Reactor volume was determined by Equation (2). In order to apply this equation, F_A0, X_A and –r_A should be known. F_A0 was previously determined (18,618.75 kmol/year). If expressed in international units, 0.5904 mol/s are obtained. For X_A, the conversion obtained in the final experiment was considered (0.9941). In order to calculate –r_A, Equation (10) was used, which implies the calculation of C_A and k*. C_A value, that is, the concentration of fatty acid methyl esters at the reactor outlet, can be obtained from Equation (5), previously obtaining C_A0 with total volumetric (and mole) flow (included in Table 5). This way, C_A0 = 2182.3 mol/m³ and C_A = 12.9 mol/m³. Finally, k* was obtained by using Equation (12) as previously explained.
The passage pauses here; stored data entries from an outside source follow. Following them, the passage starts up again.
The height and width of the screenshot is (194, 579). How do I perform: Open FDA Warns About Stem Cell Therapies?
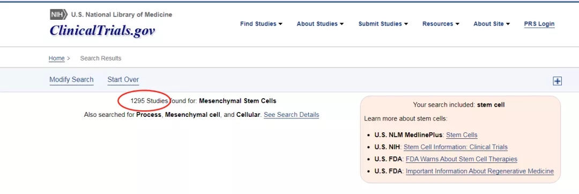point(462,159)
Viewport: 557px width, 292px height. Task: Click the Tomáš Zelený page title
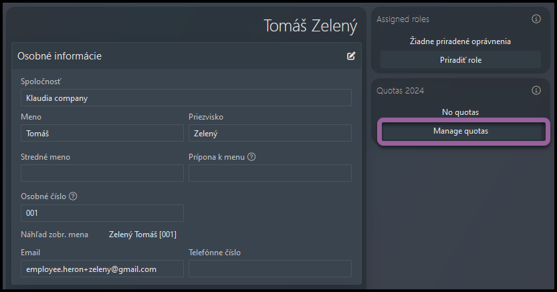[310, 26]
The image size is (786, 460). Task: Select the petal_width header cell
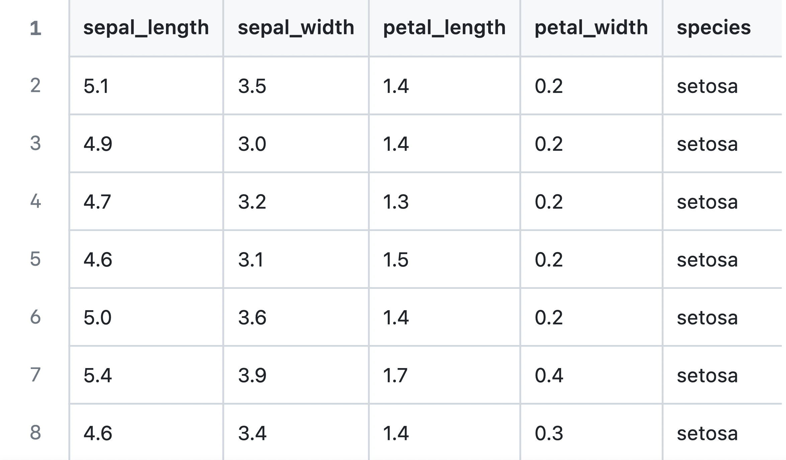pos(591,28)
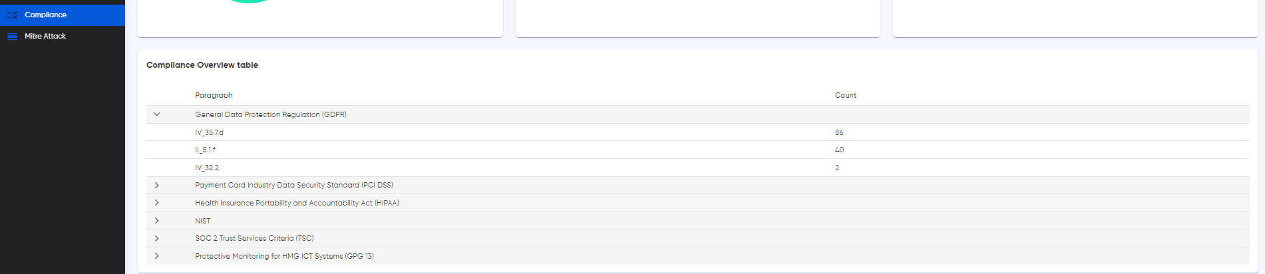1265x274 pixels.
Task: Click the count value 40
Action: [x=839, y=150]
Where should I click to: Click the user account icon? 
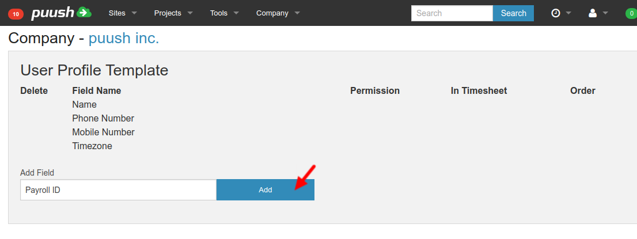(592, 13)
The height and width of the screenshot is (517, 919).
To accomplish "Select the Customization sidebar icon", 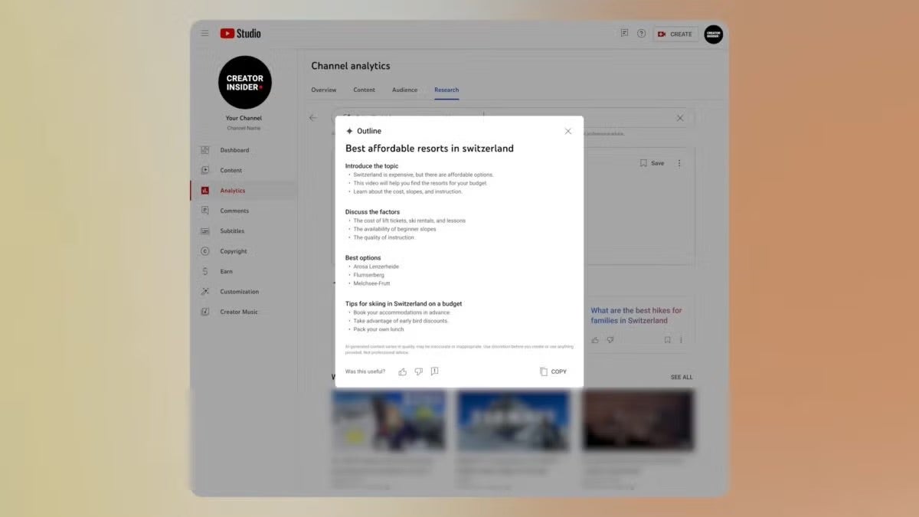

Table 9. Reactor volume determination.

Variable	Variable Calculation, Units
Inlet mole flow, FAo	FAo = 18,618.75 kmol·year−1= 0.5904 mol·s−1
Conversion, XA	XA = 0.9941 (obtained from final experiment)
Inlet concentration, CAo	CAo = FAo/FVtotal = 2182.3 mol/m3
Outlet concentration, CA	CA = CAo(1- XA) = 12.9 mol/m3
Pseudo-first reaction order constant, k*	k* = 0.2827 min−1 = 4.7117.10−3·s−1
Reaction rate, −rA	−rA = k* CA = 4.7117·10−3·12.9 = 6.078·10−2 mol/m3.s
Reactor volume, VR	VR= FAo·XA/−rA = 0.5904·0.9941/6.078·10−2 = 9.6564 m3

shows the calculations made.

According to the reactor volume, a 20% oversizing of the equipment was considered. Therefore, the reactor should have a volume of 12 m³.

4. Conclusions

The main findings were the following:

• Rapeseed biodiesel complied with almost all the standard requirements, highlighting the high flash and combustion points (exceeding 190 °C). However, oxidative stability did not comply with the standard (5.37 h), although it was relatively high compared to other equivalent samples found in the literature.
• The optimum chemical conditions to obtain high yields of rapeseed biolubricant were biodiesel/alcohol (2-ethyl-2-hydroxymethyl-1,3-propanediol) mole ratio: 1/1; catalyst (sodium methoxide) concentration, 1.5% w/w; reaction temperature, 120 °C; reaction time: 90 min. Under these circumstances, high yields (exceeding 99%) were obtained.
• The characteristics of the biolubricant were calculated, being equivalent to a SAE 10W30 lubricant, suitable for Diesel engines.
• For the reactor design, due to the operating conditions, the kind of reaction and desired production, a continuous reactor was selected.
• The kinetics of the process could be considered a pseudo-first order reaction, obtaining an activation energy of 6.91 kJ·mol⁻¹.
• According to the annual production (once the kinetics was known), a reactor volume of 9.66 m³ was obtained (12 m³ if oversizing is considered).